Power of Attorney in Thailand

A Power of Attorney in Thailand is a legal tool that allows you to give another person the power to act on your behalf. These documents can be general, conferring broad legal authority or special, limited to specific deeds.

For property transfers, the land office department will only accept their standard power of attorney forms (Tor Dor 21 for land and Chor 21 for condominiums). These must be completed in Thai script.

What is a Power of Attorney?

A Power of Attorney is a legal document that authorizes a person to act on behalf of another. The person who gives the authority is known as the Principal or Grantor and the person who receives it is known as the Agent or Attorney-in-Fact. The power of attorney can be used for a variety of transactions, including transferring property ownership.

The Power of Attorney can be either general, which confers broad legal authority, or special, which allows the Agent to act only in certain circumstances. The applicable law requires that both the Principal and the Agent be legally capacitated and capable of granting or executing the powers enumerated in the Power of Attorney. The document must also conform to other formal and substantial requisites to be considered valid and enforceable.

Many people need a Power of Attorney for a number of reasons. However, it is important to draw one up while you are in a healthy mental and physical state. It is also important to get the document authenticated so that it will be recognized by Thai authorities.

How to Create a Power of Attorney in Thailand

A Power of Attorney, also known as Prokura or e-prokura, gives an individual, legally named the principal, the ability to represent others in carrying out actions that require his authentic signature. A power of attorney can be general, which confers broad legal authority, or special, which grants specific deeds. Our firm can provide consultation and assistance in drafting a Power of Attorney, tailored to suit the circumstances of our clients.

In order for a power of attorney to be valid, it must be executed by the principal in accordance with applicable law and must be signed by both the principal and the agent before being witnessed by two witnesses or a notary public. If the signature is from outside Thailand, a certification from the embassy or consulate is required. Living Wills, regulated under Section 12 of the National Health Act of 2007, are another form of conditional power of attorney.

How to Transfer Property in Thailand with Power of Attorney

Under Thai law, a power of attorney can only be granted to individuals who are legally competent. This includes the person giving out the authority, known as the Principal or Grantor, and the person receiving it, called the Agent or Attorney-in-fact. It must also be notarized and bear duty stamps before it is valid for use. Our firm is experienced in drafting and notarizing power of attorneys that meet the strict requirements set by Thailand’s law.

For property buyers who are unable to complete the process of transferring ownership at the Land Office in person due to unforeseen circumstances, it is possible to make a Power of Attorney to allow someone else to do it on their behalf. This type of power of attorney must be certified by a lawyer (or, depending on the country of residence of the transferor, by a public notary or the local embassy). Siam Legal has offices strategically located throughout Thailand to provide this service to clients.

How to Transfer Property in Thailand without Power of Attorney

In Thailand, a Power of Attorney is an instrument that gives authority to one individual to act on another’s behalf. This type of document is typically used for a variety of activities, including real estate transactions. The person giving the power of attorney is known as the Grantor and the person receiving it is called the Agent or Attorney-in-Fact.

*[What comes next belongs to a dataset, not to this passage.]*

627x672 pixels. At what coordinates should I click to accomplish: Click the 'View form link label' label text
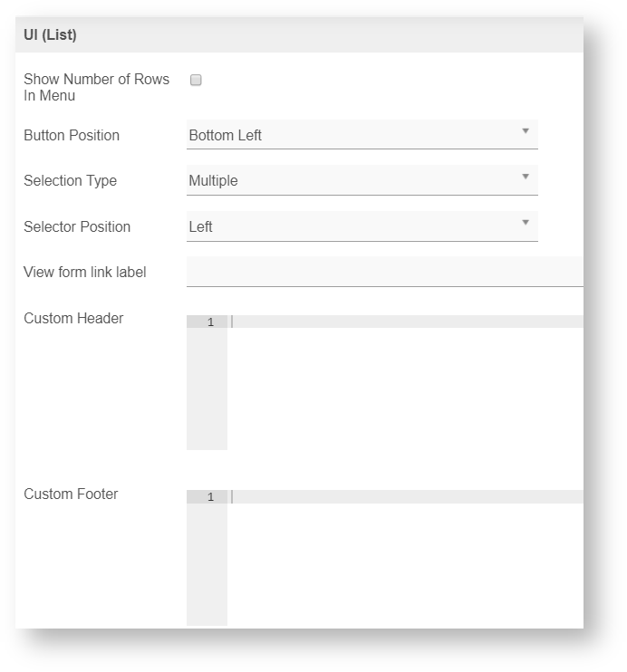(85, 273)
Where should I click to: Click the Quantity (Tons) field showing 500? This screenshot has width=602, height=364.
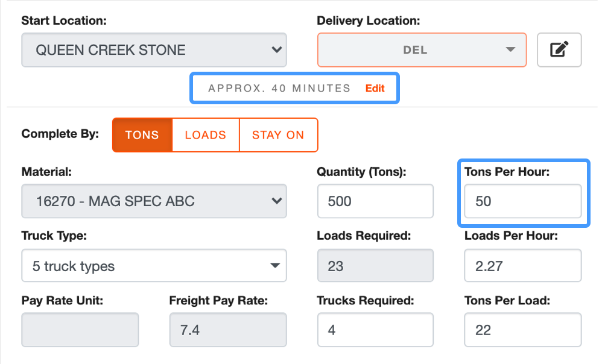click(x=375, y=201)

Foreigners cannot own land in Thailand but are permitted to buy structures and buildings built on leased lands. This must be done under two contracts: a lease agreement for the land and a sale and purchase contract for the house. Alternatively, a foreigner may acquire the right of superficies (land ownership) by submitting the appropriate documents to the Land Office.

This type of document follows strict standards and requires a complete understanding of the process. It can also be complicated because it must be presented to the Land Office alongside other required documents, such as a copy of the person’s Thai ID card and passport.